__Исходный текст__.
****************

8 Авторы трех статьей, посвященных анализу этнографических и исторических исследований современного паломничества, отмечают, что понимание паломничества как осмысленного передвижения из одной точки в другую в поисках “таинственного” и “чудесного” в условиях трансформирующегося постатеистического общества, где религиозные символы и практики все еще неустойчивы, сегодня становится все более распространенным. Данный специальный выпуск предполагает обсуждение некоторых аспектов, формирующих социальные, материальные и политические параметры паломничества. Среди них:
  1. Пилигримы как акторы путешествий и их духовный опыт поиска самообновления и благодати: как жители Бурятии и Калмыкии практикуют малые и большие имеющие религиозные коннотации путешествия? как они их понимают для себя? и как эти практики и взгляды соотносятся с укорененными в культурах образцами? Здесь интересны нарративы индивидуальных вдохновений и духовного опыта калмыков, у которых советская антирелигиозная кампания наложилась на тяжелый опыт депортации и отрыва от духовных корней. Кто эти паломники? Можно ли современных паломников отнести к категории “счастливых путешественников”, как когда-то предлагал Гомбожап Цыбиков – один из первых российских исследователей и паломников в Тибет (XIX в.) (Цыбиков 1991)?
  2. Следует выделить два фактора, которые отличают паломничества эпохи поздней Российской империи (к этой эпохе обращается в своей статье Николай Цыремпилов) от современных духовных путешествий. В прошлом паломничество было преимущественно региональным и имело исключительно элитарный характер, о чем мы знаем из ставших уже классическими записок Цыбикова “Буддист-паломник у святынь Тибета”, впервые опубликованных ровно сто лет назад (1919) в Петрограде.
  3. Новая география и маршруты паломничества, их изменяемость в зависимости от политического контекста. Обсуждая этот вопрос, хочется отметить особенность современной практики организации паломнических туров, которые могут осуществляться вне традиционного теологического дискурса и монастырских уставов. Здесь необходимо подчеркнуть создание новых маршрутов буддийских и шаманских паломничеств – локальных и транснациональных. Так, паломничество связано с новой географией передвижений “со смыслом”, когда культурный туризм пересекается с духовным путешествием. С одной стороны, мы видим, что обновляется и расширяется карта священных мест, привлекающих паломников из разных регионов России и дальнего зарубежья. С другой стороны, важно отметить, что места паломничества на территории Калмыкии и – особенно – Бурятии приобретают исключительную популярность среди местного населения, а также среди российских и иностранных паломников.

****************

__Исходные данные__.

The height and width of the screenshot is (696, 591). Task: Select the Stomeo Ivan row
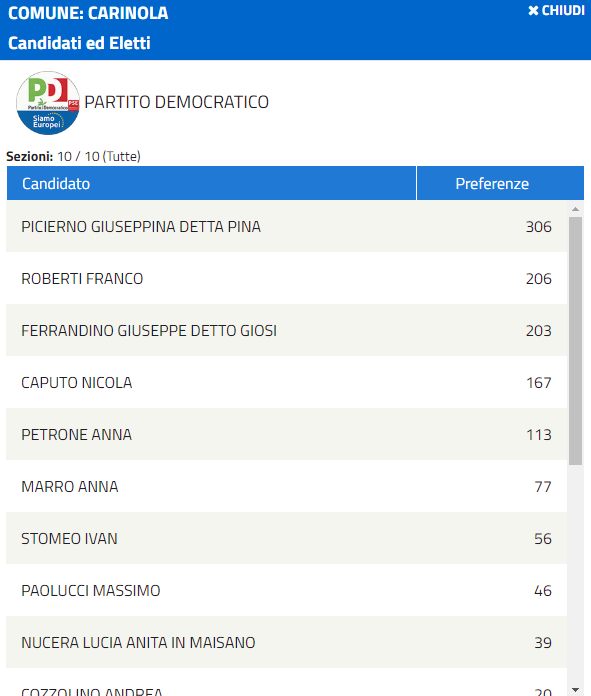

****************

__Задания__.
(1) Ответьте на вопросы по тексту о паломничестве:
(а) Кого текст называет одним из первых российских исследователей и паломников в Тибет?
(б) В каком году и в каком городе впервые вышли записки «Буддист-паломник у святынь Тибета»?
(в) К какой эпохе обращается в своей статье Николай Цыремпилов?
(2) Какие параметры паломничества, по словам текста о паломничестве, формируют аспекты, которые обсуждает специальный выпуск? Назовите все.

__Ответы__.
(1)
(а) Гомбожапа Цыбикова.
(б) В 1919 году, в Петрограде.
(в) К эпохе поздней Российской империи.

(2) Социальные, материальные и политические.